About The Reference Catalog:

Supervised learning relies on a well-defined reference database that provides labels with uniform criteria across all samples. In the context of flare detection, the principal identifying features include the start, peak, and end times of events, the morphology of the flux profile during flares, and the characterization of the background level to distinguish quiescent from flaring phases. In practice, however, the construction of such a database presents significant challenges. Solar SXR emissions vary with time, and no clear-cut definition of the background flux exists, which can unambiguously distinguish events from the quiescent level. Furthermore, flare lightcurves display substantial differences in their temporal profiles. Several flare catalogs provide start, peak, and end times; however, significant discrepancies arise among them owing to the arbitrary criteria embedded in each flare detection algorithm.

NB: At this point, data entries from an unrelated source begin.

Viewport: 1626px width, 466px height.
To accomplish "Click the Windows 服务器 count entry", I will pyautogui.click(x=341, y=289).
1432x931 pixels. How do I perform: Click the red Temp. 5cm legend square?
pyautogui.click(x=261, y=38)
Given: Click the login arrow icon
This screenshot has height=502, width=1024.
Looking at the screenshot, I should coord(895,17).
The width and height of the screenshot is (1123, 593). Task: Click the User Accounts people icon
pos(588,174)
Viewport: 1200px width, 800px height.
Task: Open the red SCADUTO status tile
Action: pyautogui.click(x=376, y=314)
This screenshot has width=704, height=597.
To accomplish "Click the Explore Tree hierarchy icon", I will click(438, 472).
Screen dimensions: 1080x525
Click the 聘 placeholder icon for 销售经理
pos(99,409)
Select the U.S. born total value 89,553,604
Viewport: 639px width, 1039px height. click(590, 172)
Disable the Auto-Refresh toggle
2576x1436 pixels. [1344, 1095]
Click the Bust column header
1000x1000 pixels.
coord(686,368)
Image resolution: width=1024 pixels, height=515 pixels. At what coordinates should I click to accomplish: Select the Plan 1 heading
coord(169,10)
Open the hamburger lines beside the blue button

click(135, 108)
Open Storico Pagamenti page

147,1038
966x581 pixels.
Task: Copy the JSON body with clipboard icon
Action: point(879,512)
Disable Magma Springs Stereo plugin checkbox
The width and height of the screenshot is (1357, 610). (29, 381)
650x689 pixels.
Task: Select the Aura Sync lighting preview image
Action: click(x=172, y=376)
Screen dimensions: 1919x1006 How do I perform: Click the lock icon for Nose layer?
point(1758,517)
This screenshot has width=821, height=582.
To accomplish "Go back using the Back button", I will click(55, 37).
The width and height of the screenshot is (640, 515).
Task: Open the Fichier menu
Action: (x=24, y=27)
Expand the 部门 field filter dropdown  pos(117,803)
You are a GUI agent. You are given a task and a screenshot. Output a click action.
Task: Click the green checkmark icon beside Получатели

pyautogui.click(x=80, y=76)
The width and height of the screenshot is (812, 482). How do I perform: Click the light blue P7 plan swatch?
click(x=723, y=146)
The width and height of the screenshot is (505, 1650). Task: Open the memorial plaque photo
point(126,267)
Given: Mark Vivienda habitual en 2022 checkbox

The use of an incomplete catalog as a training reference risks introducing systematic bias into the CNN identifications. To mitigate this risk, a new, internally consistent reference catalog is constructed. A total of 145 days are randomly selected from the interval 01 January 2018 to 31 May 2025, spanning solar minimum to maximum. Each day's data is visually inspected, and flaring events are annotated according to the authors’ judgment and definition of a flare. Particular emphasis is placed on the identification of rise episodes rather than complete flare durations. By concentrating on the rise episodes, the non-overlap constraint, that is, one flare must terminate before the next begins is partially relaxed. In other words, while overlap is not permitted within the rise episode of an ongoing flare, subsequent events initiating during the decay of a preceding flare are permitted.

The manual procedure yielded a reference catalog of 7,700 solar flares, providing the foundation for supervised training and evaluation of the CNN framework.